Top to bottom, give the entries again exactly as written.

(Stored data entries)
***
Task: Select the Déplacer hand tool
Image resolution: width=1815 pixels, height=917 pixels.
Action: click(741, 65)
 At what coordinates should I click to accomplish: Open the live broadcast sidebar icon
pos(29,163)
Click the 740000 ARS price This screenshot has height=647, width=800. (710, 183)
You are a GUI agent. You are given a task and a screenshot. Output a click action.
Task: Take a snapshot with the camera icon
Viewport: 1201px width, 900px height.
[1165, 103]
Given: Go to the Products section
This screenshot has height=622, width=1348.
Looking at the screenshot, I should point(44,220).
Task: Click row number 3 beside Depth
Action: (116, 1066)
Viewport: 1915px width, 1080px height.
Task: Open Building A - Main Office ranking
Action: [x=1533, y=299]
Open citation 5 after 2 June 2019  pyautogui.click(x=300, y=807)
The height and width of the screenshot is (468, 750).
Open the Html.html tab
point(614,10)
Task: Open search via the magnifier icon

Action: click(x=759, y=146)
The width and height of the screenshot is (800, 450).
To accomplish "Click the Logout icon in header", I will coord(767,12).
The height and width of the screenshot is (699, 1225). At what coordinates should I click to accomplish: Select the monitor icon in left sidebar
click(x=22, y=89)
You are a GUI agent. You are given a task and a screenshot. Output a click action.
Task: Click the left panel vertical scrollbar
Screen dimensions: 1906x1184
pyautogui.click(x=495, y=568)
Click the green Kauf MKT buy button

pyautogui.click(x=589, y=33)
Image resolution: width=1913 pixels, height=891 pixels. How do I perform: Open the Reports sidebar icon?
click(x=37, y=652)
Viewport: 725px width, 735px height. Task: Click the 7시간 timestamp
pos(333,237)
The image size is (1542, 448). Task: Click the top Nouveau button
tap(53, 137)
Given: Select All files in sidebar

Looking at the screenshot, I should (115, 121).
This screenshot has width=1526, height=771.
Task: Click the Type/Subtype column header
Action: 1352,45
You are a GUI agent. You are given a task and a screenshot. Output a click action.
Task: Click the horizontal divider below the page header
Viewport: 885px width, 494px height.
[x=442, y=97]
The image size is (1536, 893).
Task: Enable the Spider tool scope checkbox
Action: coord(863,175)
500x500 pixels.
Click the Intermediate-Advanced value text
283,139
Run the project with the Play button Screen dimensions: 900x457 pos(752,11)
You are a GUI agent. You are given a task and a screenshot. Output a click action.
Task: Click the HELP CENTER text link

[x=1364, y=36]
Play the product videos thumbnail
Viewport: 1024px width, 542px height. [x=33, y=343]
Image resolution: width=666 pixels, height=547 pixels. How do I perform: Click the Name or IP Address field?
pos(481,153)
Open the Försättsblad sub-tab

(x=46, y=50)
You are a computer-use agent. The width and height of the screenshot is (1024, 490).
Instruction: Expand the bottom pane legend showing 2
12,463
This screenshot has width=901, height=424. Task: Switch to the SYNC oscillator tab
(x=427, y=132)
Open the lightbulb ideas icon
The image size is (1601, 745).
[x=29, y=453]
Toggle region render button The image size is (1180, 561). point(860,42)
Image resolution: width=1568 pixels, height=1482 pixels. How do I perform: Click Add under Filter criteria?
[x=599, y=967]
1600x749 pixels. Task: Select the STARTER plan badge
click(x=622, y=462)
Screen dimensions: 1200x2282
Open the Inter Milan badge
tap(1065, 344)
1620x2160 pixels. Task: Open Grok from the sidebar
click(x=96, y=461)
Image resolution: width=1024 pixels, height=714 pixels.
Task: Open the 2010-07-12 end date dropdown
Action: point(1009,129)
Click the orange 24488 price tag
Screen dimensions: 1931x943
***
Answer space
Task: Select the Déplacer hand tool
Image resolution: width=1815 pixels, height=917 pixels.
Action: click(741, 65)
 At what coordinates should I click to accomplish: Open the live broadcast sidebar icon
pos(29,163)
Click the 740000 ARS price This screenshot has height=647, width=800. (710, 183)
You are a GUI agent. You are given a task and a screenshot. Output a click action.
Task: Take a snapshot with the camera icon
Viewport: 1201px width, 900px height.
[1165, 103]
Given: Go to the Products section
This screenshot has height=622, width=1348.
Looking at the screenshot, I should point(44,220).
Task: Click row number 3 beside Depth
Action: (116, 1066)
Viewport: 1915px width, 1080px height.
Task: Open Building A - Main Office ranking
Action: [x=1533, y=299]
Open citation 5 after 2 June 2019  pyautogui.click(x=300, y=807)
The height and width of the screenshot is (468, 750).
Open the Html.html tab
point(614,10)
Task: Open search via the magnifier icon

Action: click(x=759, y=146)
The width and height of the screenshot is (800, 450).
To accomplish "Click the Logout icon in header", I will coord(767,12).
The height and width of the screenshot is (699, 1225). At what coordinates should I click to accomplish: Select the monitor icon in left sidebar
click(x=22, y=89)
You are a GUI agent. You are given a task and a screenshot. Output a click action.
Task: Click the left panel vertical scrollbar
Screen dimensions: 1906x1184
pyautogui.click(x=495, y=568)
Click the green Kauf MKT buy button

pyautogui.click(x=589, y=33)
Image resolution: width=1913 pixels, height=891 pixels. How do I perform: Open the Reports sidebar icon?
click(x=37, y=652)
Viewport: 725px width, 735px height. Task: Click the 7시간 timestamp
pos(333,237)
The image size is (1542, 448). Task: Click the top Nouveau button
tap(53, 137)
Given: Select All files in sidebar

Looking at the screenshot, I should (115, 121).
This screenshot has width=1526, height=771.
Task: Click the Type/Subtype column header
Action: 1352,45
You are a GUI agent. You are given a task and a screenshot. Output a click action.
Task: Click the horizontal divider below the page header
Viewport: 885px width, 494px height.
[x=442, y=97]
The image size is (1536, 893).
Task: Enable the Spider tool scope checkbox
Action: coord(863,175)
500x500 pixels.
Click the Intermediate-Advanced value text
283,139
Run the project with the Play button Screen dimensions: 900x457 pos(752,11)
You are a GUI agent. You are given a task and a screenshot. Output a click action.
Task: Click the HELP CENTER text link

[x=1364, y=36]
Play the product videos thumbnail
Viewport: 1024px width, 542px height. [x=33, y=343]
Image resolution: width=666 pixels, height=547 pixels. How do I perform: Click the Name or IP Address field?
pos(481,153)
Open the Försättsblad sub-tab

(x=46, y=50)
You are a computer-use agent. The width and height of the screenshot is (1024, 490).
Instruction: Expand the bottom pane legend showing 2
12,463
This screenshot has width=901, height=424. Task: Switch to the SYNC oscillator tab
(x=427, y=132)
Open the lightbulb ideas icon
The image size is (1601, 745).
[x=29, y=453]
Toggle region render button The image size is (1180, 561). point(860,42)
Image resolution: width=1568 pixels, height=1482 pixels. How do I perform: Click Add under Filter criteria?
[x=599, y=967]
1600x749 pixels. Task: Select the STARTER plan badge
click(x=622, y=462)
Screen dimensions: 1200x2282
Open the Inter Milan badge
tap(1065, 344)
1620x2160 pixels. Task: Open Grok from the sidebar
click(x=96, y=461)
Image resolution: width=1024 pixels, height=714 pixels.
Task: Open the 2010-07-12 end date dropdown
Action: point(1009,129)
Click the orange 24488 price tag
Screen dimensions: 1931x943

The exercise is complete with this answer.